Each line of the data below that contains "agent" must be copied.
§
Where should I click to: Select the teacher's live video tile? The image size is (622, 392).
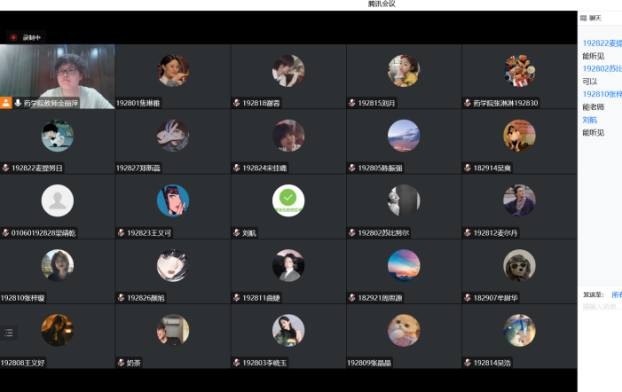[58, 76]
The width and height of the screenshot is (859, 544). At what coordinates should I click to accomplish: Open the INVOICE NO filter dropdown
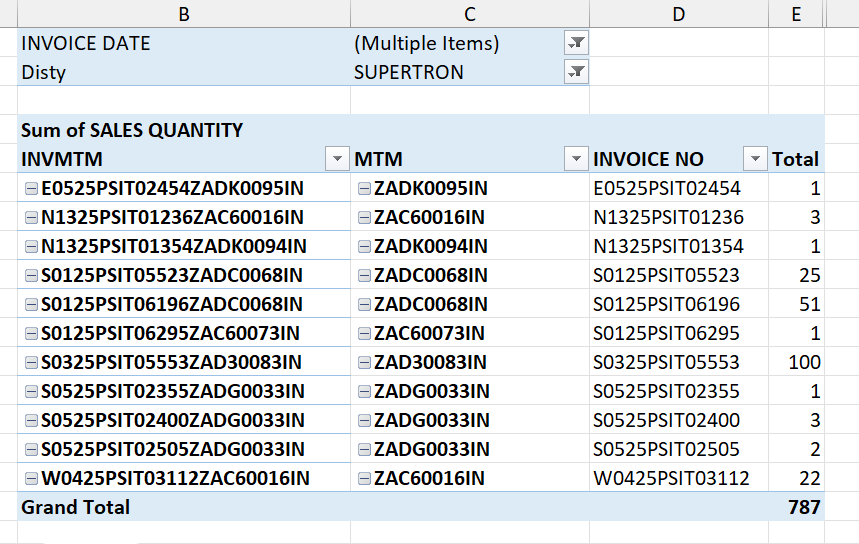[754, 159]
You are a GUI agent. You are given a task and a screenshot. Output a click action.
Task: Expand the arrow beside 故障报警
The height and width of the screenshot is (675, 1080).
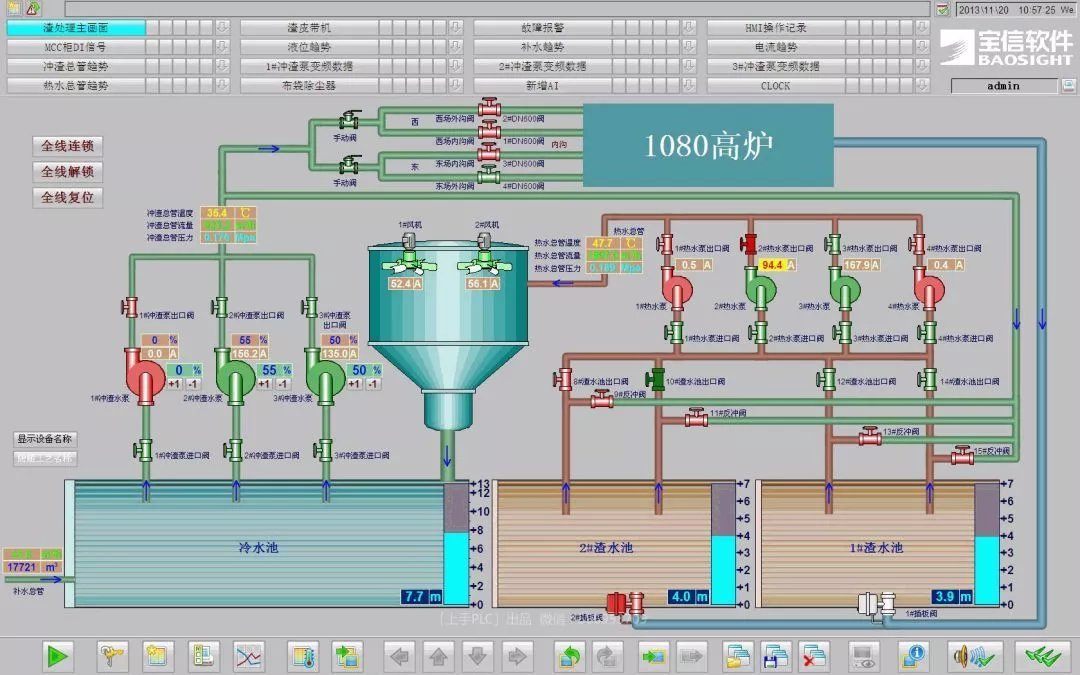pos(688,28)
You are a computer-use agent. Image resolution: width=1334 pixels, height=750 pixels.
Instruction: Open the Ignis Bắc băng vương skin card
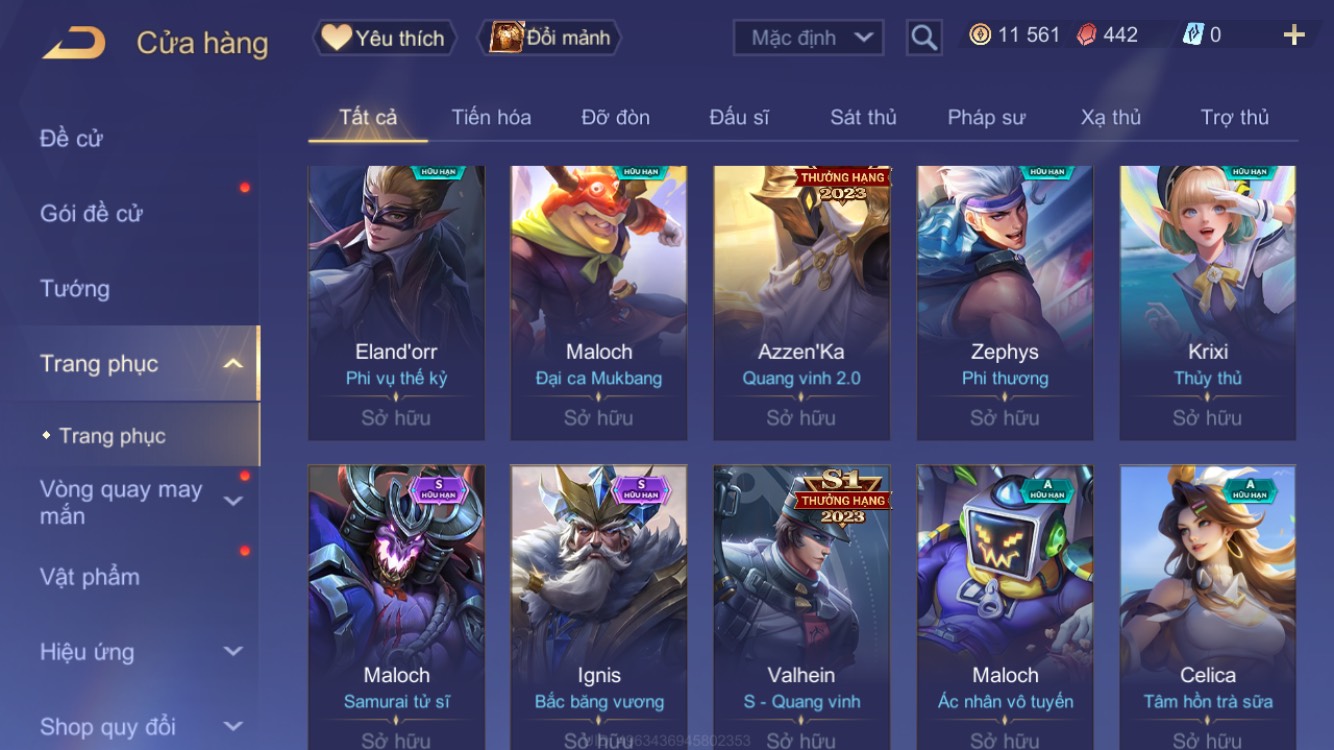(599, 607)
§
▶ [Output for this task]
You are a GUI agent. You are given a task and a screenshot. Output a click action.
You are a computer-use agent. Image resolution: width=1334 pixels, height=750 pixels.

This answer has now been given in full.